Mr. Wyllys "had builded better than he knew," that evening.
"I wouldn't be as cold-blooded as that woman, for all the gold of Golconda!" exclaimed Hester, before the steps of the Fordham cottage were cold from the touch of her Parisian gaiters.
"Maybe you mean diamonds," said her husband curtly. "It is a safe plan not to use terms unless you are certain they are correct."
"Gold or diamonds, it makes no difference! I don't pick my words when I am out of patience. It's precious little she has of either commodity, I guess!" laughing spitefully.
"Take care of that rough place in the crossing," cautioned Wyllys, in a less acrimonious tone, thus reminded what store his spouse possessed of the valuables specified, and, by inevitable association of ideas, of his profitable investment.
"She frets me always!" continued the sweet creature, hanging, according to custom, basket-wise upon his arm. "This evening she was positively rude. How provokingly she laughed at that sweet piece you read so divinely that I was in tears all the way through. You meant it for her, I could see well enough, you smart, sly creature! And it served her just right! I as good as told her she did not care a snap for her husband, before you came in. And she took it as coolly as if I had paid her a compliment. It is awful what scared consciences some people have. I take to myself the credit of having seen through her from the beginning, when that horrid old matchmaker, Mrs. Baxter, who always puts me in mind of a grinning hyena, was trying to put her off on you.

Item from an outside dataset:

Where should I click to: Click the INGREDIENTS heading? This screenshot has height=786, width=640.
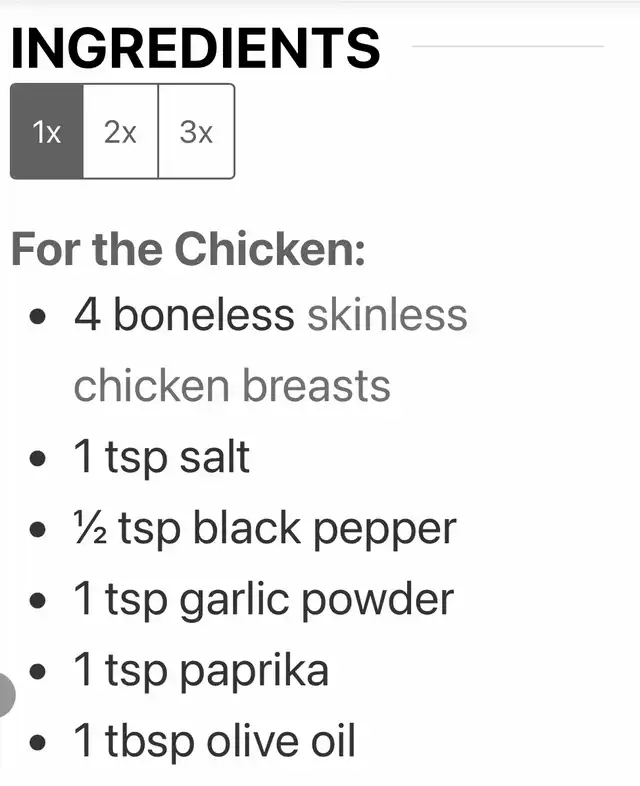195,48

As if you would have married a girl who was next door to a beggar! What is it, petty?"
"I trod on a pebble!"
He had almost flung her arms from their hold. For he remembered the story he had told Jessie in the conservatory, of the woman who was married for her money, and gloried in it.

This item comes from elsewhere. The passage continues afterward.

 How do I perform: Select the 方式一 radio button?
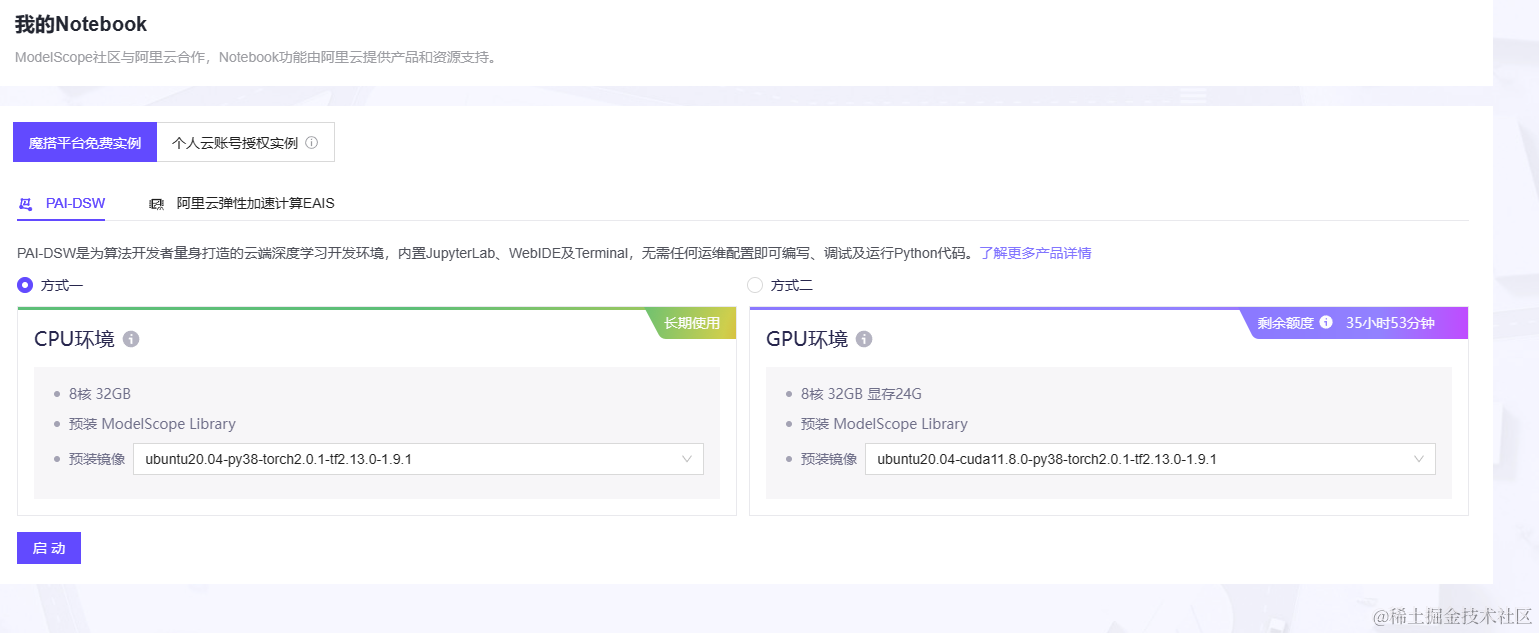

"What a pity!" gabbled his owner. "I am morally certain that she married Mr. Fordham, poor fellow! to get a home. If that isn't disgustingly immoral—a perfect sale of one's self in the shambles, as you may say, I don't know what is. To be sure, your cousin is one of the very quiet, non-exacting kind, and I hope doesn't suffer as you would, darling love, if she were your wife!" pinching his arm with her claw-like fingers. "For you and I are such turtles, dearie!"